My wise therapist and friend Dan recently gave me an eleventh commandment. This is the one that cures burning the candle from both ends.
Thou shall not do anything unless it’s holy spirit motivated.– Dan Houmes
Do you need to live by the 11th commandment? It may lead to quitting some things. I have done that recently. I quit books that I don’t really like even though it’s against my nature not to finish. I quit working when the night comes even when my work is not done. I quit or defer roles if they don’t fit the season. I quit trying to figure out stuff that God isn’t answering or delivering at the moment. My life is not becoming boring, empty or worthless. Instead, I feel his creativity and service in me more than I have in a long time.
Ask yourself, what can you quit?
I was fully prepared to follow his lead and shed. With the Lord, however, we rarely know how he is going to work out his will in our lives. But we can count on his love. As the last six months unfolded, I felt the shatter. One piece at a time. Until the stillness ran so deep and the eye of the needle so small that everything in me stopped in the silence of who he is.

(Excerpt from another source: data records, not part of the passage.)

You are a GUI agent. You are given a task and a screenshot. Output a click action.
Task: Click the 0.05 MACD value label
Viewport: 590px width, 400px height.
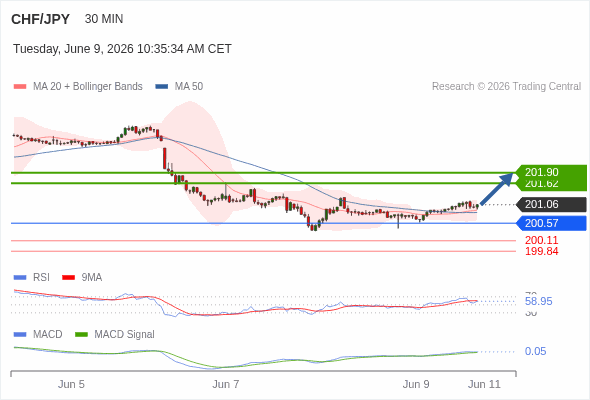[535, 351]
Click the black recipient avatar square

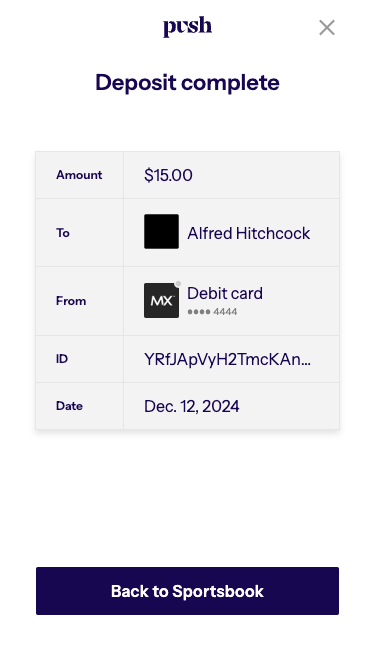tap(161, 231)
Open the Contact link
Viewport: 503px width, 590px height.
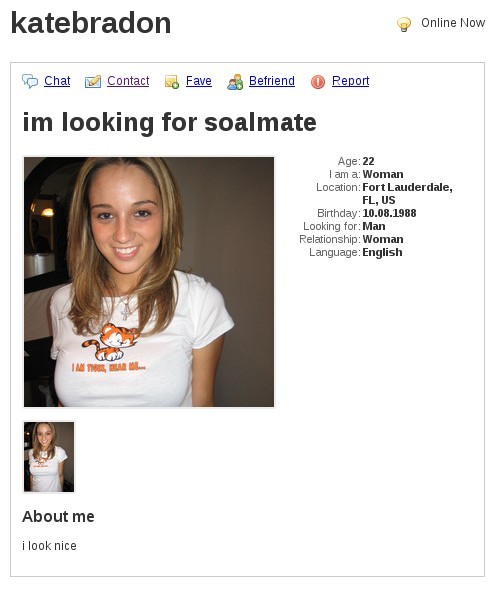128,81
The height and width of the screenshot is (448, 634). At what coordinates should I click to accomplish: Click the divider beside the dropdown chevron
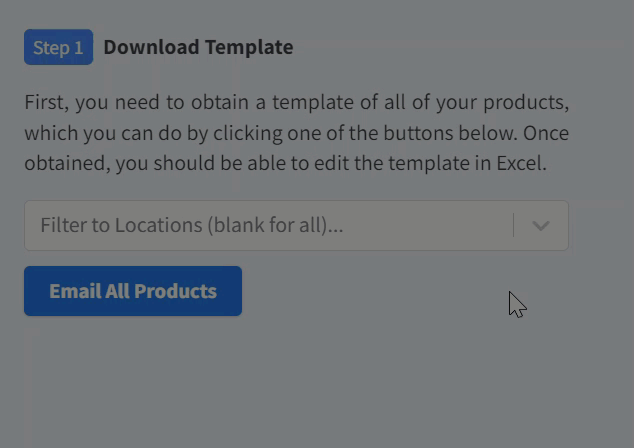click(514, 226)
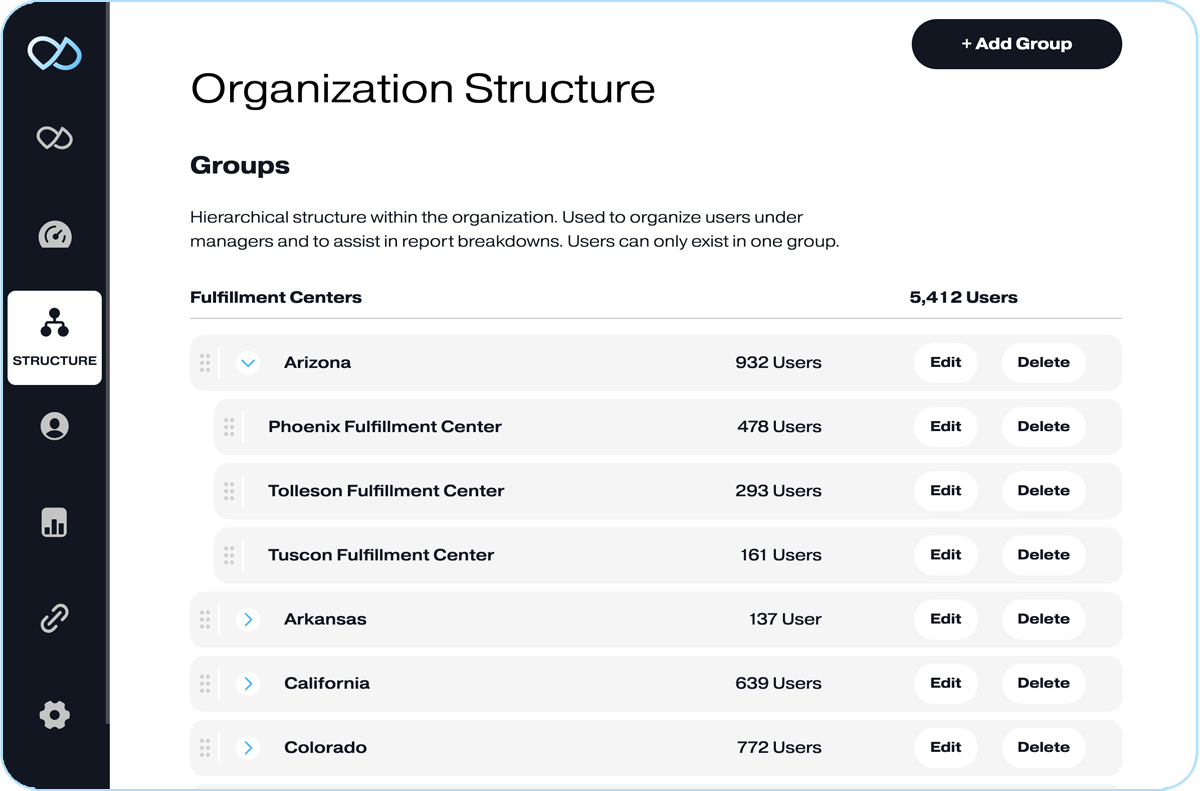
Task: Expand the Arkansas group
Action: pyautogui.click(x=248, y=619)
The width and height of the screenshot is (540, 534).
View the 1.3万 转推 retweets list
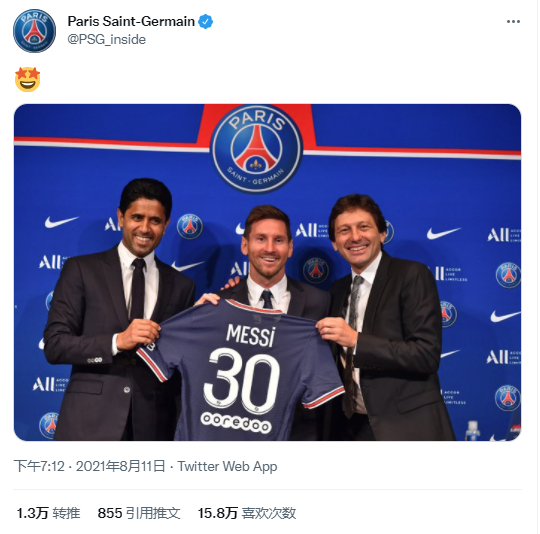point(48,513)
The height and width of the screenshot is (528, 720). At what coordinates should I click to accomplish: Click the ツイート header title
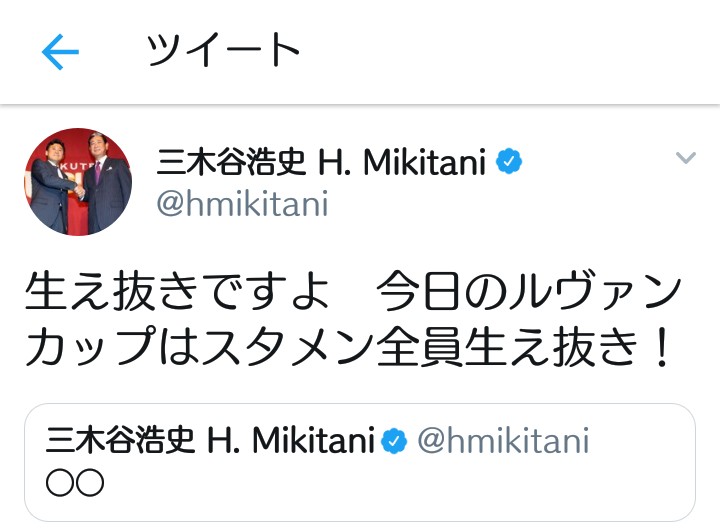point(223,50)
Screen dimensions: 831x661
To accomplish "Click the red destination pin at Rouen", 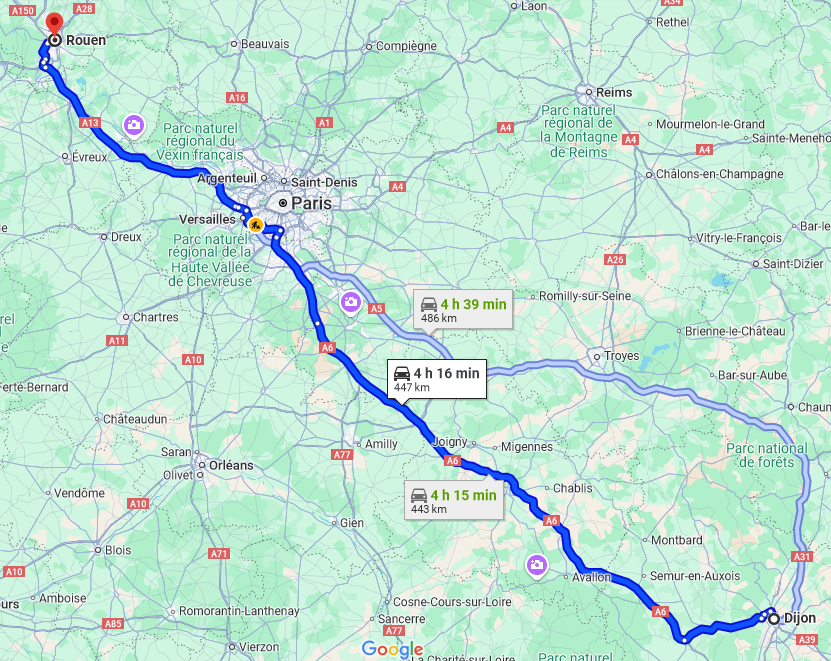I will coord(54,23).
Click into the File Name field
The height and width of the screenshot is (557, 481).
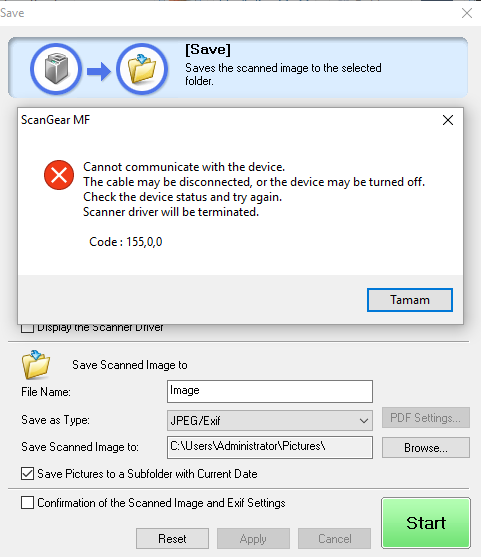pos(270,391)
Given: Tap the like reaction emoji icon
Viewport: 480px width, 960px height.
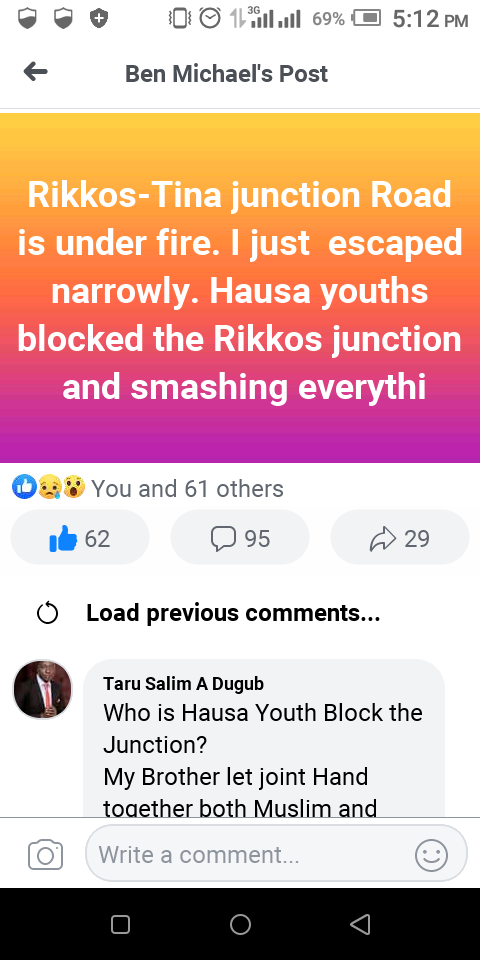Looking at the screenshot, I should coord(24,487).
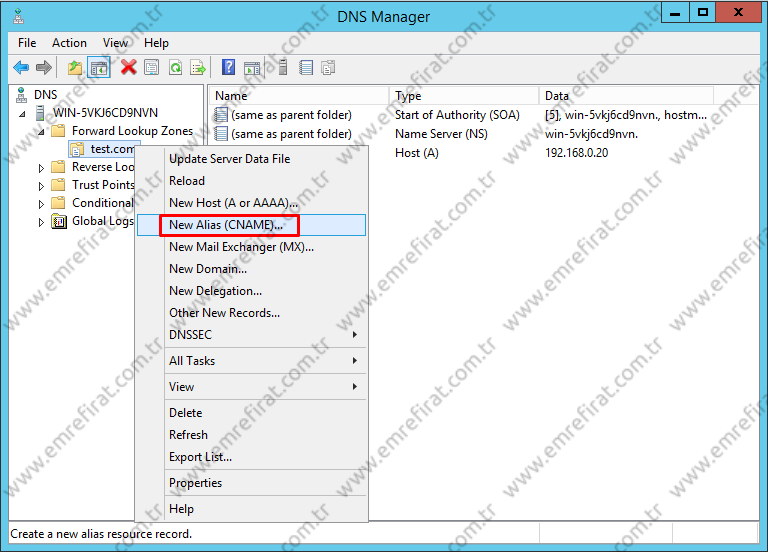
Task: Click the green Refresh toolbar icon
Action: (175, 68)
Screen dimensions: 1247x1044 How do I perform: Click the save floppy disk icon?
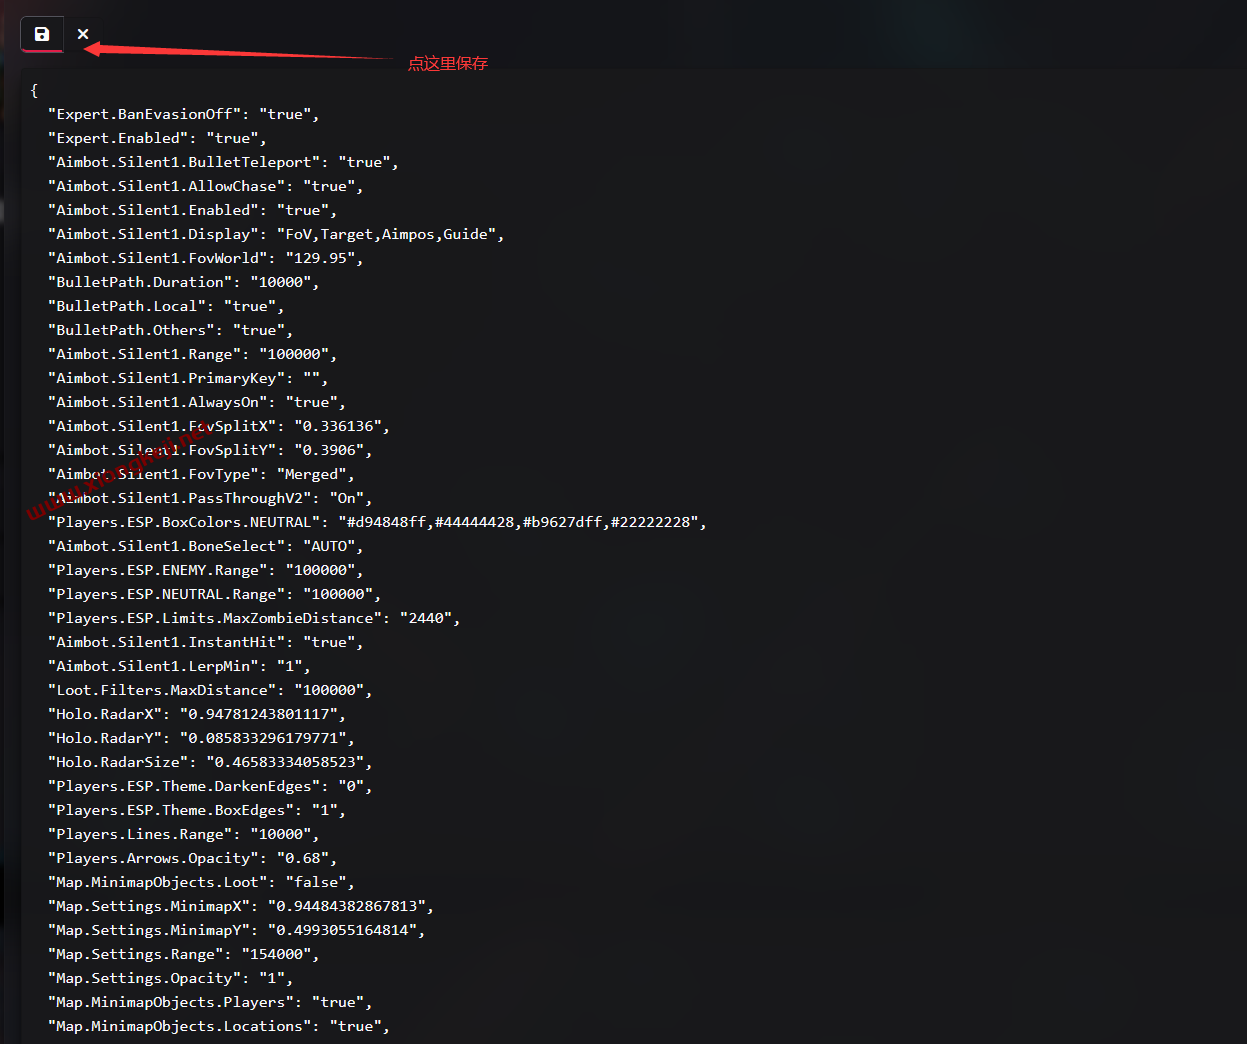tap(42, 34)
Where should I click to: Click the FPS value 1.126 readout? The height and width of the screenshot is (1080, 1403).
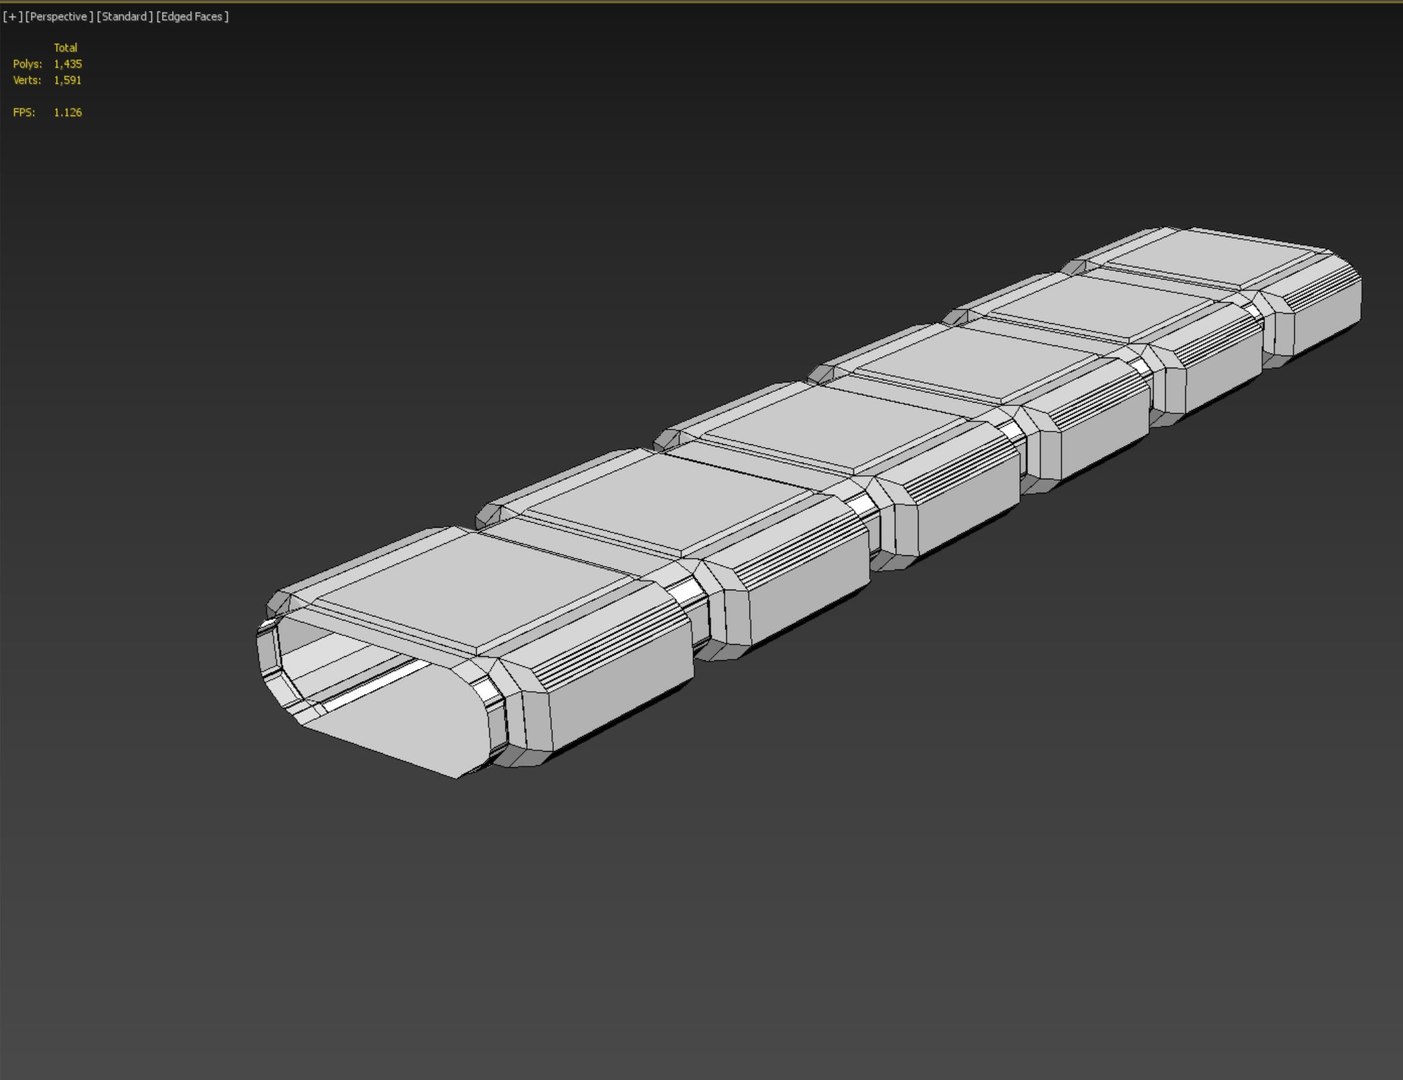[x=68, y=113]
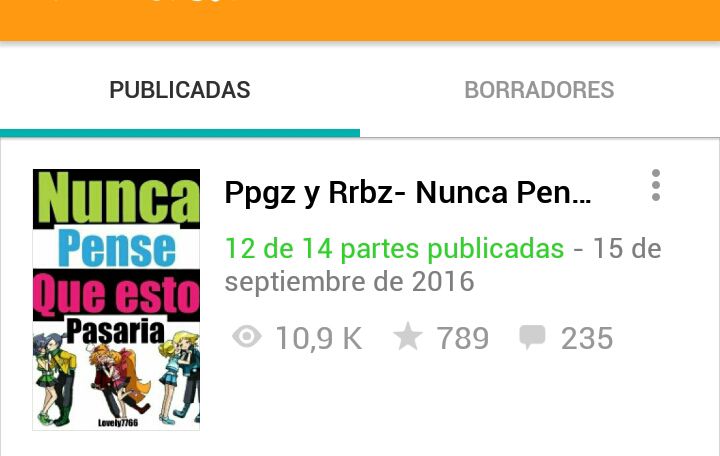Select the PUBLICADAS tab
Screen dimensions: 720x456
click(x=180, y=90)
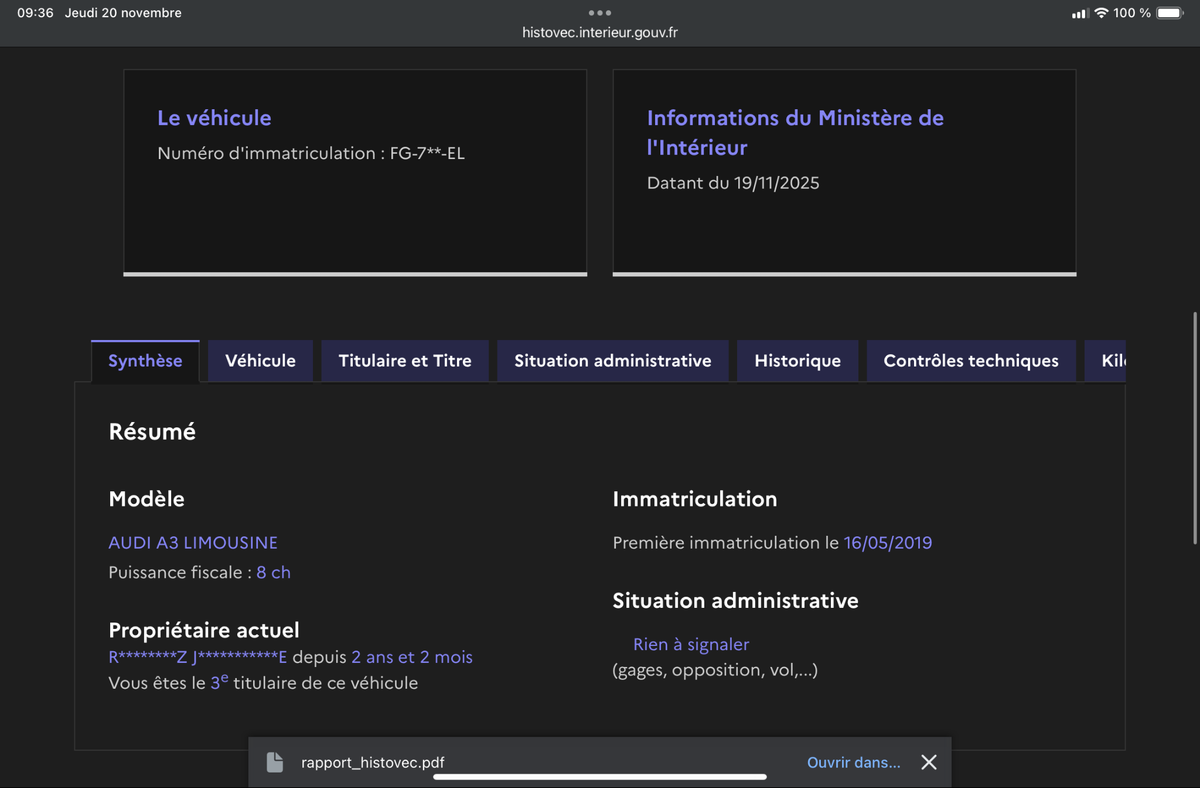Tap the cellular signal bars icon
Viewport: 1200px width, 788px height.
click(x=1079, y=13)
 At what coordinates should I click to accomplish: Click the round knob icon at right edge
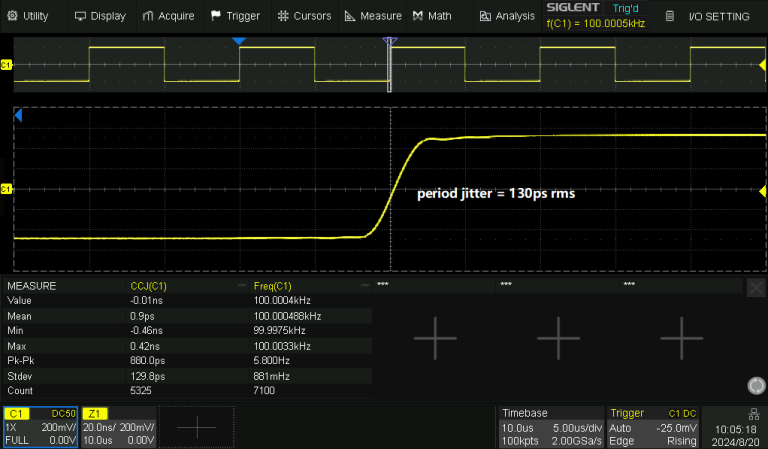pos(756,386)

That silence has found its was to joy and even to freedom. A younger me would have felt abandoned by my father. But the daughter I am slowly becoming is learning to defer to the landslide. When it’s time for the landscape to change, only he has the wisdom to know what to scatter and what to build. I thank him for that.
- Are you a kicker? Score yourself and meditate on Hebrews 3:7-12 & Deuteronomy 10:12-16
- Do you feel overwhelmed? Is there anything you know needs to come off your plate? Start to pray about your next step in obedience.
- View the Top 10 List of shedding things and pick something to try yourself.
- Do you need to live by the 11th commandment? What will you quit?